Adding support for new file formats is relatively easy. Add a file in the filetypes directory. This must contain a special function called 'register' taking one argument. Its argument will be a dictionary mapping file extensions to parsing functions. These parsing functions take a file name (string) as an argument and return a Mesh object. As an example:

import Mesh

def parse_myformat(fname):
        m = Mesh()
        for line in open(fname, 'r'):
                pass #parse file
        return m

# The name of this function must be 'register':
def register(handlers):
        handlers['myformat_extension'] = parse_myformat

The Mesh class has two significant methods. addVertex() adds a vertex to the Mesh (see the Vertex class - it's fairly simple). addFace() adds a face to the Mesh (see the Face class - again, simple).
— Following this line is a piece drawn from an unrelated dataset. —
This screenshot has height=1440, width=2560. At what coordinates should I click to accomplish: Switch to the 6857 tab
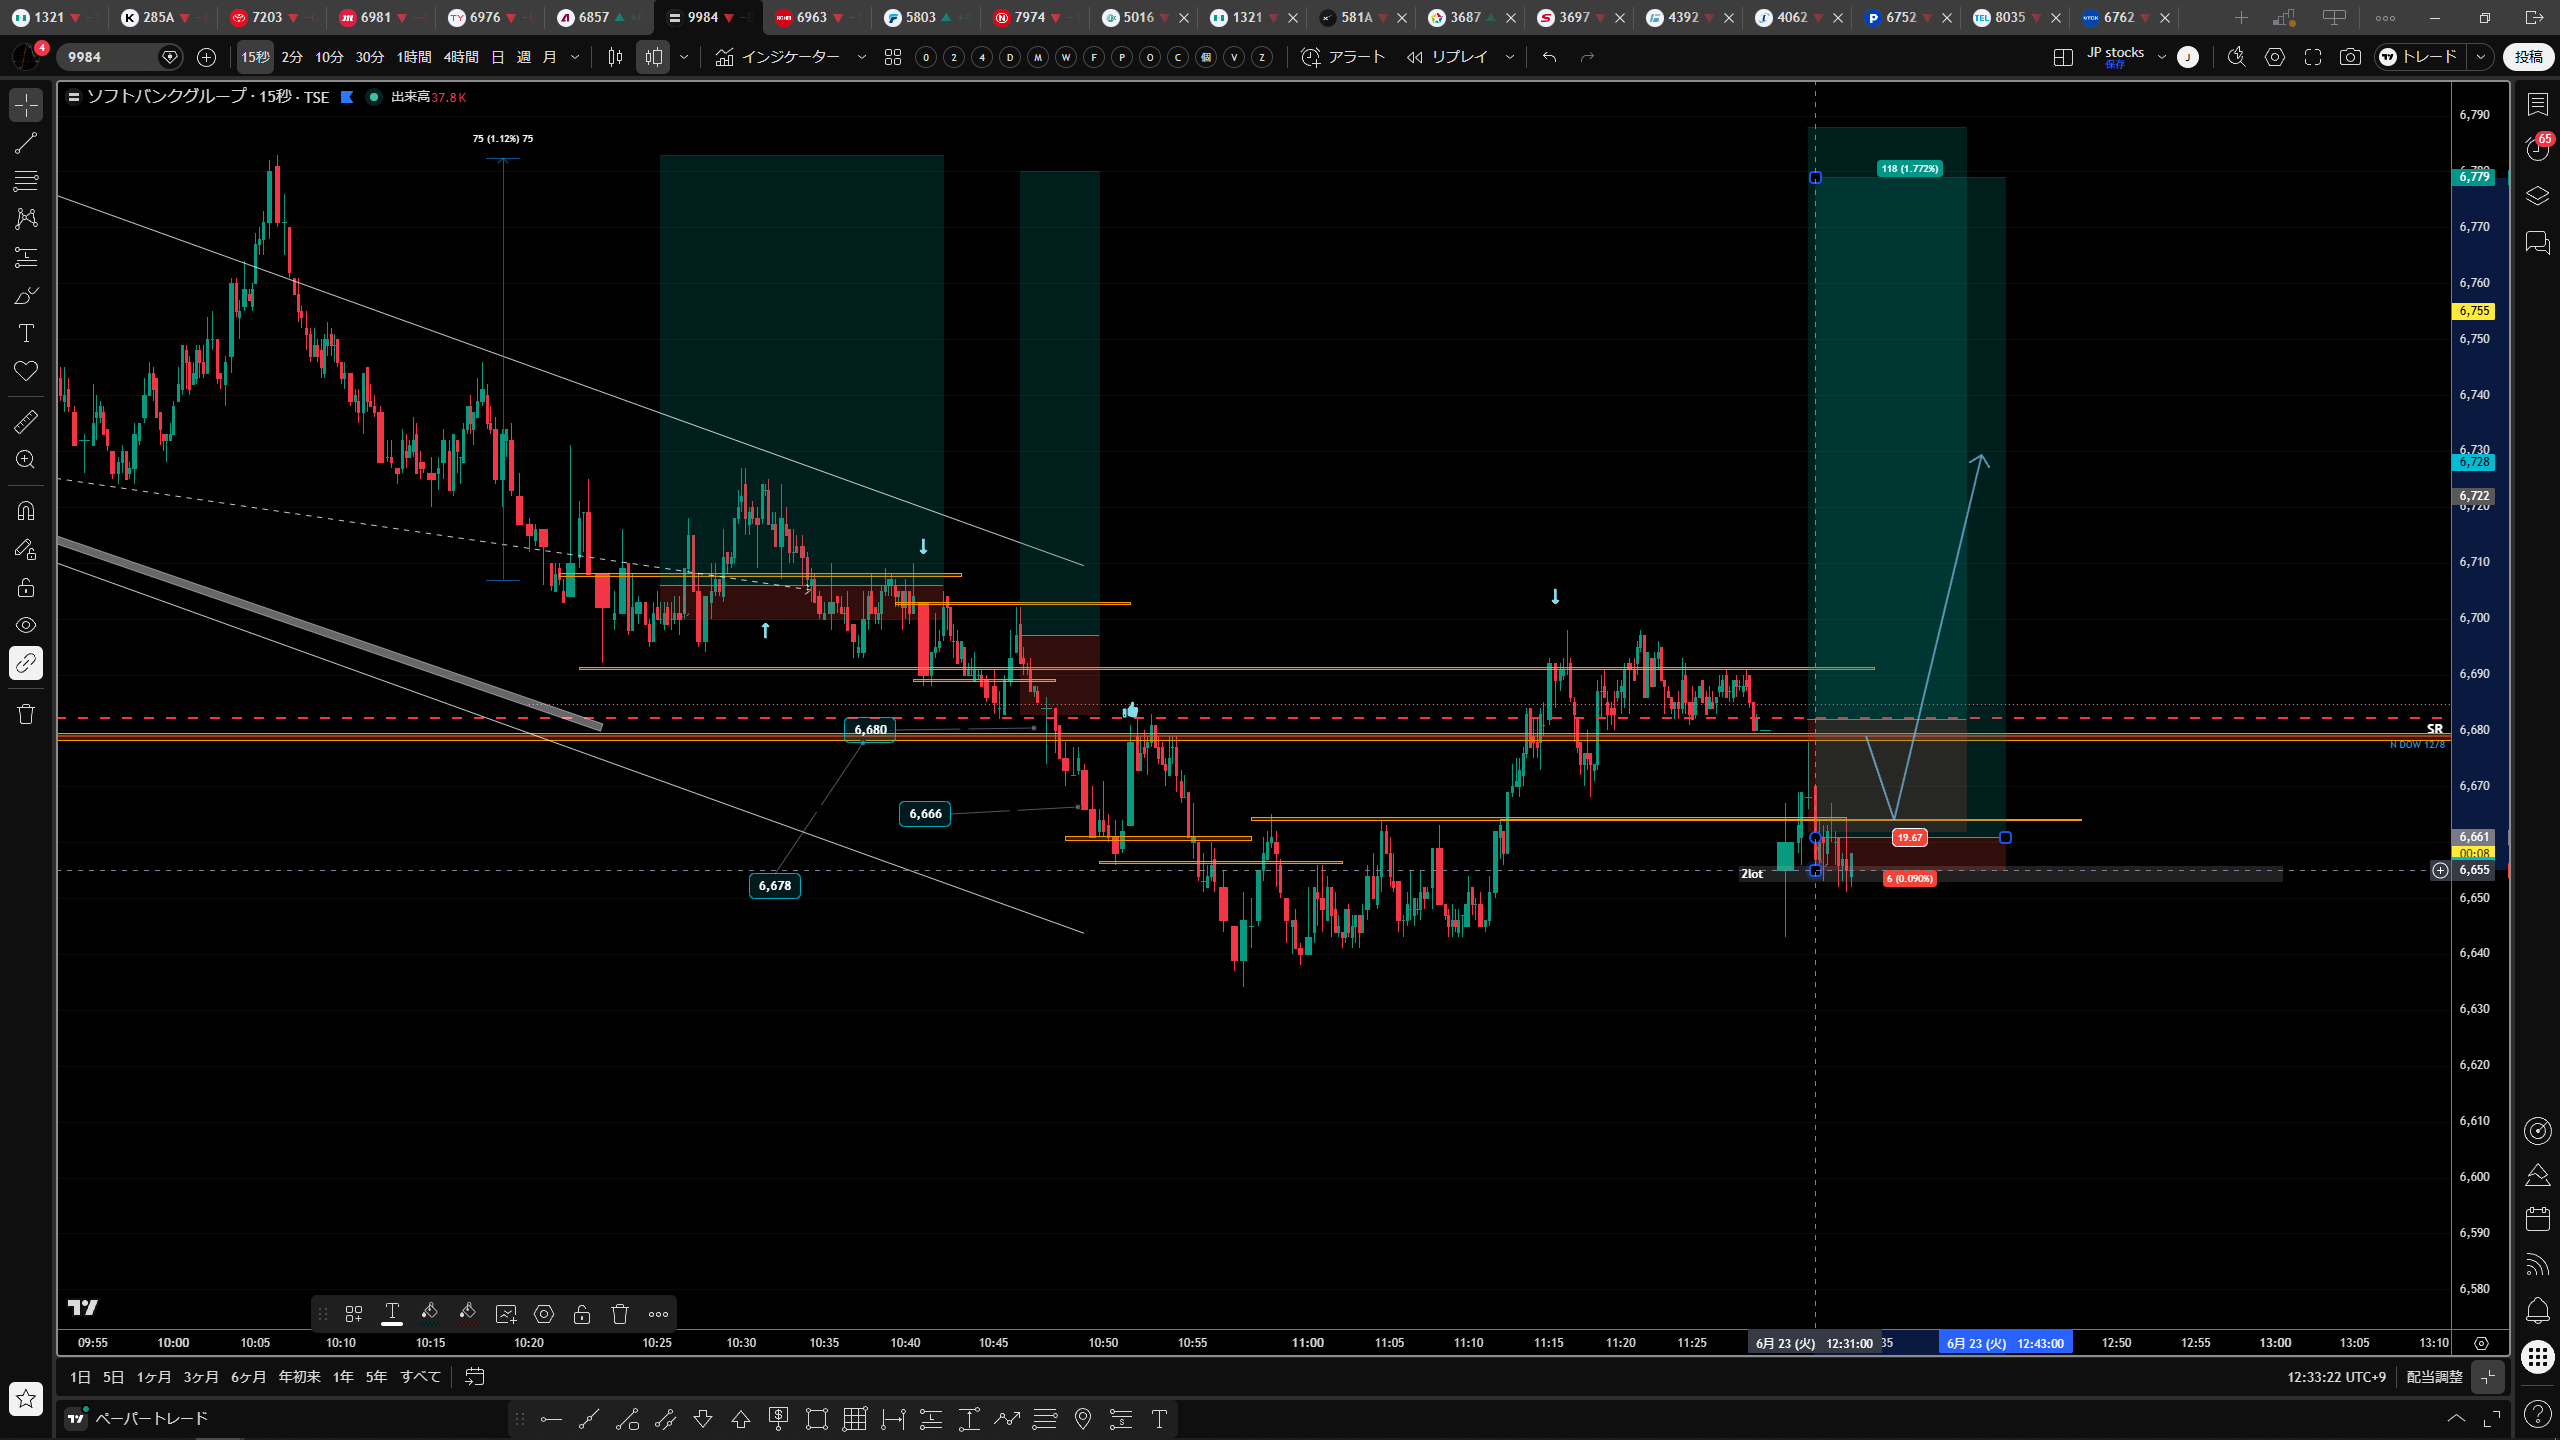pyautogui.click(x=594, y=17)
Note that faces' vertex members are currently indices into the array of vertices stored by the Mesh object. So a face (0, 1, 2, 3) is a quad defined by the first four vertices added to the mesh.

TODO

The code has practically no error handling. Everything works if the filename exists and parses correctly. However, it does not fail gracefully.

The Mesh object should create a vertex buffer (at least of quads and tris) in order to optimize drawing the object. This is unimplemented right now because it's a performance improvement, not a correctness improvement.

Lighting should be configurable.

The ply parser is not currently robust at dealing with attribute names that are not the same as those expected (i.e. those output by blender's export script). This should be easy to deal with, but one needs to know what other commonly-used attribute names are 'out there' in the wild. If the parser encounters unknown attributes, it should give the user the opportunity to define which slots these correspond with at runtime.

It would be nice to have a nice wxPython GUI, while preserving the ability to render from the command line. Perhaps the command-line could become a non-interactive renderer?